La conoscenza di mons. Ricchiuti non ha fatto altro che confermare un presentimento positivo sull’esperienza di Chiesa della mia diocesi. Il mio vescovo ha subito compreso i miei “desideri” e mi ha proposto di contattare mons. Ermenegildo Manicardi, rettore dell’Almo Collegio Capranica. Così ho incontrato don Gildo con grandissimo piacere e mi ha proposto di iniziare un cammino di discernimento come “shock di concretezza” e che io ho percepito subito come possibilità affascinante. Negli anni di seminario a Roma quel presentimento che sempre mi accompagnava come sottofondo è diventato sempre più certezza: il Signore mi chiedeva di servirlo dedicandomi alla sua Chiesa totalmente, senza riserve, con abbandono, generosità e impegno».
Quanto è importante la presenza di Gesù nella sua vita?
«Per me, oggi, questa domanda suona come: quanto è importante la presenza dell’aria nella tua vita? Nel senso che Cristo ha “invaso” ogni aspetto della mia vita, arricchendolo di bellezza, amore, gioia, pace… una vita senza di lui mi sembrerebbe impensabile oggi, a prescindere dal dato della vocazione particolare. C’è una vocazione più originaria, che è quella alla felicità, e solo Cristo è in grado di compiere questo desiderio d’infinito che ho nel cuore. C’è un commento rabbinico al passo della creazione dell’uomo che spiega bene quello che tento di dire. Quando Dio disse: “facciamo l’uomo a nostra immagine e somiglianza”, prese l’argilla e la plasmò, modellandola sul palmo della sua mano, lasciando in essa la sua impronta. Mentre le altre creature furono create con la parola, nel formare l’uomo Egli impiegò le sue mani, la sua arte, il suo cuore e, non ultimo, il suo respiro. Fece pressione sul suo petto, affinché il cuore prendesse a battere e lì vi lascio un’impronta più forte. Adamo aprì gli occhi al mondo. Dio disse: “Parlami Adamo!”. Adamo disse: “mio Signore, un vuoto mi hai lasciato nel cuore, la tua impronta che altri non potrà colmare. Solo questo ti chiedo: non lasciarmi!”. Ecco, in sintesi Cristo per me è proprio questo: Colui che colma quel vuoto che solo lui può colmare, Colui rende l’immagine di Dio in me compiuta, rendendomi felice».

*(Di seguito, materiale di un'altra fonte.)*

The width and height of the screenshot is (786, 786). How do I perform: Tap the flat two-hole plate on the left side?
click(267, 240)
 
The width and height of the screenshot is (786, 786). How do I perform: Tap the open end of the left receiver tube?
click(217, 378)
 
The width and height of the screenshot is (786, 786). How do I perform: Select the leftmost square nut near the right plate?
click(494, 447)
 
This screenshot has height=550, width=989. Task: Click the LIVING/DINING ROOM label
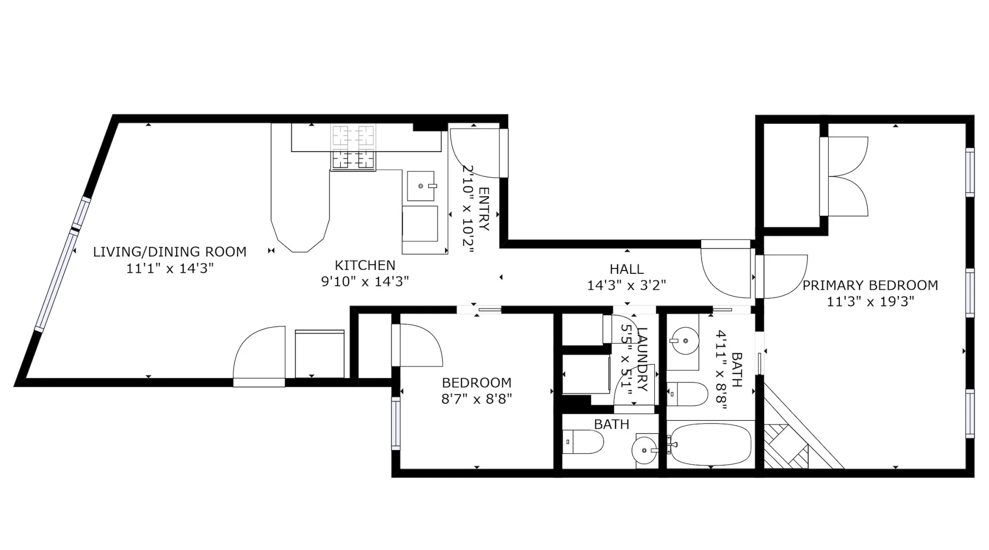point(170,252)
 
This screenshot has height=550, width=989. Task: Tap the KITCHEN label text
point(365,265)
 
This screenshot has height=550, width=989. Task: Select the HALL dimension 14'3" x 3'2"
point(626,285)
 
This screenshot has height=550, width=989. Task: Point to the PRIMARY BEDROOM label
point(870,285)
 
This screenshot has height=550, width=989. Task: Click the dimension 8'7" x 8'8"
point(477,399)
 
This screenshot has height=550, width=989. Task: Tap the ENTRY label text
point(484,209)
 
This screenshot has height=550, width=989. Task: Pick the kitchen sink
point(421,186)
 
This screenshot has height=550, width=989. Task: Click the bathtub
point(710,444)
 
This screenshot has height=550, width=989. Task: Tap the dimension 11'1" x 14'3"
point(170,268)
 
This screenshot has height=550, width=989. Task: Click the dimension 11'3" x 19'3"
point(870,302)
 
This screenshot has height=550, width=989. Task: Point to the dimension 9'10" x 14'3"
point(365,281)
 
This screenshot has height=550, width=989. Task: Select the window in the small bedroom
point(396,423)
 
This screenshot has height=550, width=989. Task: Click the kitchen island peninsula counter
point(300,188)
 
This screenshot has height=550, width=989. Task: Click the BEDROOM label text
point(477,382)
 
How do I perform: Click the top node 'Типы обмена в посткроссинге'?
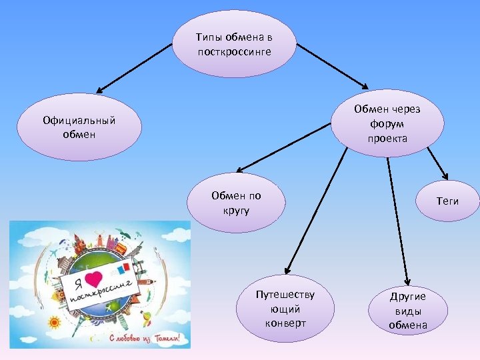pos(234,44)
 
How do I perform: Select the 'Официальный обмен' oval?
pos(79,127)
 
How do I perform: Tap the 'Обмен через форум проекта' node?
pos(387,123)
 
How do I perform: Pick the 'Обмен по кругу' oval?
pos(236,203)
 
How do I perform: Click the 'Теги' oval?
pos(447,201)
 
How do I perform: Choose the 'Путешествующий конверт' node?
pos(285,309)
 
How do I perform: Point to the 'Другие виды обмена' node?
pos(408,310)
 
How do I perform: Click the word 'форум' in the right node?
pos(387,123)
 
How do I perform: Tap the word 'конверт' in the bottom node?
pos(285,323)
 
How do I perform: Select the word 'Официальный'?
pos(79,120)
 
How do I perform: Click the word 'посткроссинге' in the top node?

Sente di voler dire qualcosa ai giovani che oggi decidono di intraprendere il suo stesso percorso di vita?
«Ai giovani che oggi decidono di intraprendere la strada verso il sacerdozio voglio dire innanzi tutto che è un’avventura meravigliosa alla scoperta di sé stessi. Il seminario, gli studi che si fanno, le relazioni che si instaurano con i superiori e con i compagni di cammino, il molto tempo per la preghiera e la meditazione delle Scritture sono occasioni privilegiate anzitutto per andare al fondo di sé stessi e capire cosa ci rende davvero felici. Noi immaginiamo il rapporto con Dio in verticale, ma spesso dal basso verso l’alto. La mia esperienza invece è che la direzione è opposta: non perso l’alto, ma verso il profondo di sé stessi. È lì che s’incontra Dio e si entra in dialogo con lui. È vero, il cammino verso le proprie profondità interiori può fare paura, perché lì s’incontrano con onestà le proprie fragilità, i propri limiti, le proprie paure. Ma mi vien da dire: ben venga! Sono queste “brutture” a farci comprendere quanto Dio ci ami, perché ci ama proprio così come siamo! E poi, non serve avere fretta di capire o cambiare: il cristianesimo non è intellettualismo o etica, innanzitutto. È l’incontro con una Persona viva che ci ama con un amore folle. È nel dialogo con Dio che le risposte arrivano pian piano come chiarezza interiore, come pace nel fare delle scelte. E anche il cambiamento, avviene quasi impercettibilmente, perché non è una nostra opera, ma è l’opera di Dio in noi che con pazienza e discrezione plasma il nostro cuore. È pero importante anche avere qualche figura già navigata nei meandri della spiritualità, un padre spirituale, perché un occhio esterno può guardare con più oggettività ciò che noi pian piano scopriamo. Non bisogna neanche avere paura che magari sia troppo tardi: io sono entrato in seminario a 26 anni. Anche io mi sono detto a volte che potevo compiere prima questo passo. Col senno di poi, però, posso dire che ogni esperienza che ho fatto prima era fondamentale come preparazione a una scelta matura e consapevole. E comunque, ad un certo punto diventa quasi impossibile resistere: se Dio chiama, si può indugiare, ma non rispondere significherebbe, in fondo, condannarsi da se stessi all’infelicità».